Voici un morceau de la Henriade qui me paraît un pendant pour les vers de Racine.

C’est après une description philosophique des cieux, qui n’est que de mon sujet (ch. VII, 61-65) :

Au delà de leur cours, et loin dans cet espace,
Où la matière nage, et que Dieu seul embrasse,
Sont des soleils sans nombre et des mondes sans fin.
Dans cet abîme immense il leur ouvre un chemin.
Par delà tous ces cieux le dieu des cieux réside.
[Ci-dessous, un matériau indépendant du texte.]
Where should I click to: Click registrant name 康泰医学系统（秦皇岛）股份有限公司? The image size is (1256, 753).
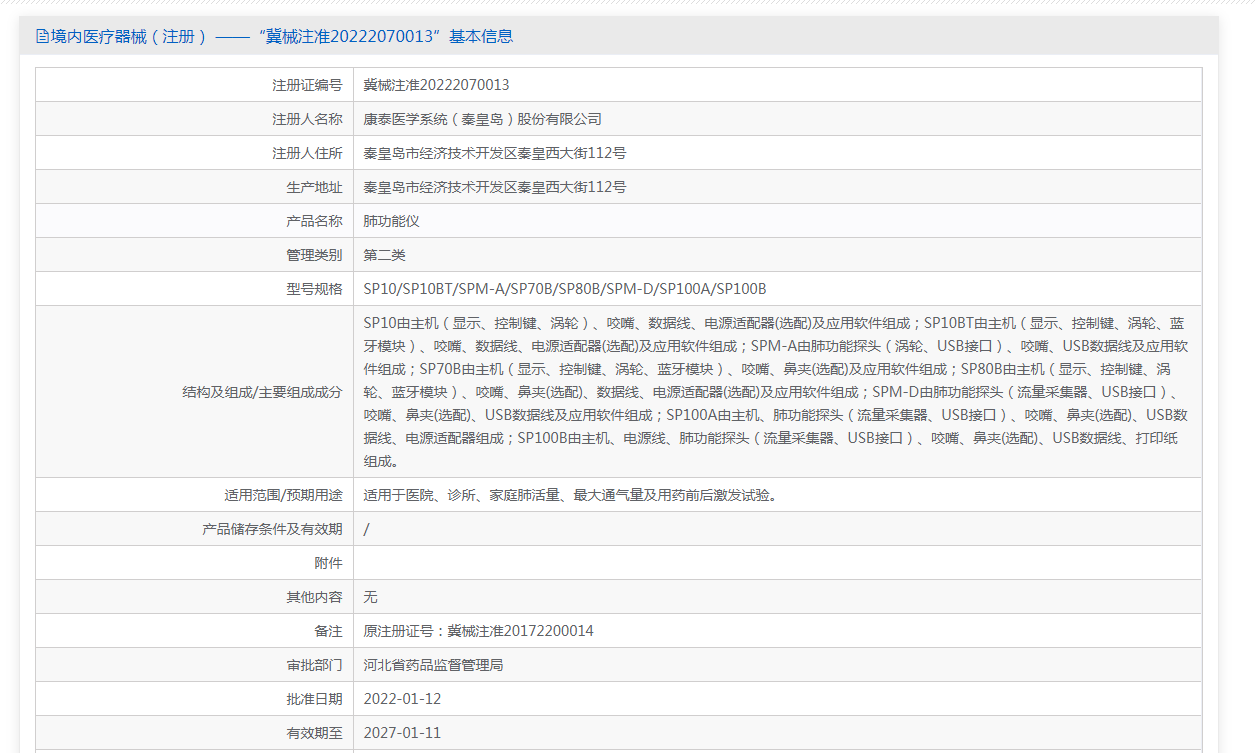[482, 119]
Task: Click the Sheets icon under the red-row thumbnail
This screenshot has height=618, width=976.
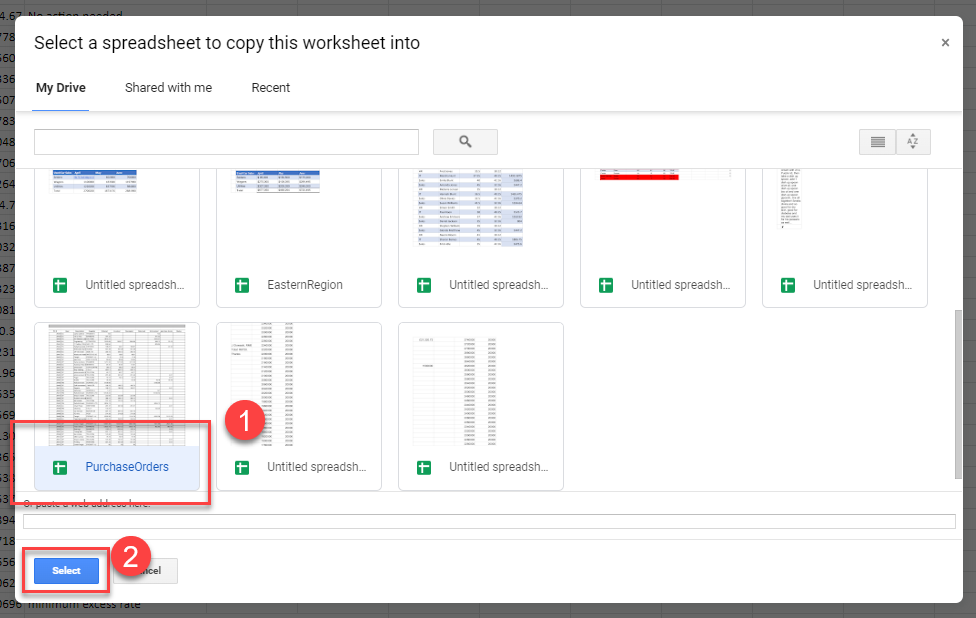Action: point(607,284)
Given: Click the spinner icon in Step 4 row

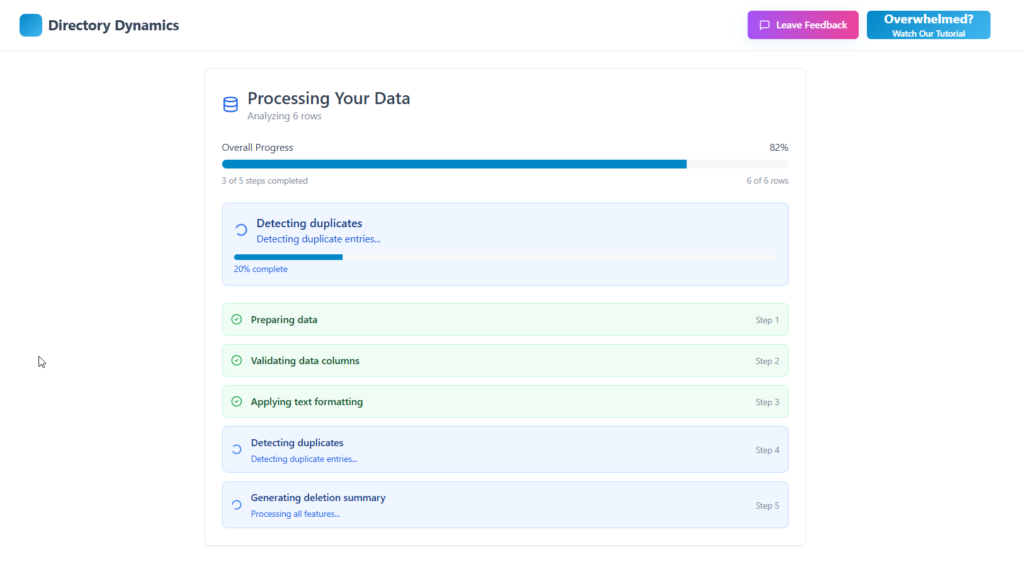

Cette description étonne plus l’imagination, et parle moins au cœur. J’en trouve encore une dans le dixième chant de la Henriade (421-36) :

Au milieu des clartés d’un feu pur et durable
Dieu mit, avant les temps, son trône inébranlable
Le ciel est sous ses pieds : de mille astres divers
Le cours toujours réglé l’annonce à l’univers.
La puissance, l’amour, avec l’intelligence,
Unis et divisés, composent son essence.
Ses saints, dans les douceurs d’une éternelle paix,
D’un torrent de plaisirs enivrés à jamais.
Pénétrés de sa gloire, et remplis de lui-même,
Adorent à l’envi sa majesté suprême.
Devant lui sont ces dieux, ces brûlants séraphins,
À qui de l’univers il commet les destins.
Il parle, et de la terre ils vont changer la face ;
Des puissances du siècle ils retranchent la race ;
Tandis que les humains, vils jouets de l’erreur.
Des conseils éternels accusent la hauteur.

Je n’aime pas cet hémistiche, de mille astres divers. Ce mot de mille est lui terme oiseux, aussi bien que celui de divers, qui n’est guère à la fin du vers que pour rimer ; mais les deux vers de la Trinité sont une chose admirable et unique.

Un fils du grand Racine, qui a hérité d’une partie des talents de son père, a donné encore dans son poëme sur la Grâce une très-belle idée de la grandeur de Dieu (ch. IV, 75-91) :

Ce dieu d’un seul regard confond toute grandeur.
Des astres devant lui s’éclipse la splendeur.
Prosterné près du trône où sa gloire étincelle,
Le chérubin tremblant se couvre de son aile.